River hugged herself to him a bit more tightly. She'd wondered at times if that hadn't been the case. But his words had been at least partly directed at her, and he had meant them. Frankly, looking back on those days, she was a little embarrassed by herself. She'd been so headstrong, so feckless, and so very sure of herself. So very wrong and right at the same time.
"You don't need to pretend," he whispered.
"Yes I do," she replied.
He didn't answer. They both knew she was right.
They had dressed in silence, still avoiding one another's gaze. She had discarded the evening dress - it was stained and tattered beyond repair at this point - and had exchanged it for far more comfortable, though less flattering clothes than she usually donned on the TARDIS. He pretended not to notice, and headed back to the Control Room, probably to set course for a new destination. She knew it wouldn't be Earth.
What now?
She sat heavily back on the bed and ran a hand over her hair. It was a disaster, she knew, but she didn't have the energy at the moment to put it back to rights. No reasonable person would, after the day she'd had, but wasn't that just the point? She hadn't been a reasonable person, not where the Doctor was concerned, for a long time.

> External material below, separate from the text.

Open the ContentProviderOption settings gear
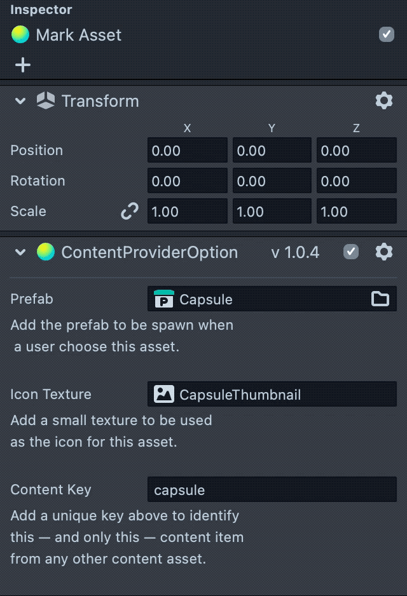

He'd given her an out just now. Had told her she could be herself, the woman who was both River Song and Melody Williams. In a way, those had been the only words she'd wanted him to say since they were both young and newly in love. But in the same breath, she'd rejected the idea. He needed the illusion - the infallible River persona. His stated desire to let her be a real person was an impulse of a moment. It wouldn't last.
River knew what she needed to do.
"So where to next?" she asked, standing at the top of the stairs looking down at him as he laconically twisted dials and pushed buttons.
He shrugged, clearly not in the mood to talk. That was fine. She had words enough for both of them.
"Stop," she said authoritatively as she came down the stairs. "Look at me."
He did, and the pain in his eyes took her breath away: pain for himself, for Amy and Rory. But mostly, in this moment, pain for her. Pain for what he thought he'd done to her. What he had done, if only by subconsciously encouraging her to make specific choices.
"I lie," she said, "all the time. You've always known that. This lie…it just happens to be a bit bigger than the others. The truth doesn't make things easier this time." He opened his mouth to reply, but she stopped him with a finger on his lips. "Let me finish. You need me to be the person you think I am because if I'm not then so many other things that you also need to believe start to crack and crumble. Why else would I have worked so hard for so long to keep you believing? Right now, for today, I'm going to be me – the real me. I'm not always wearing high heels, my hair isn't always perfectly styled, and I don't always have all of the answers. Today you get to see that. Tomorrow we aren't going to speak of this, and things will go back to the way they've always been. You decide from there where we go next."
She removed her hand from his mouth and held her breath as she waited for his reply.
"Okay," he whispered, and took her hand.
There were no further talks of promises kept or broken. No further talk of what was and wasn't real. There was just the two of them, loving each other as best they could as the universe changed around them.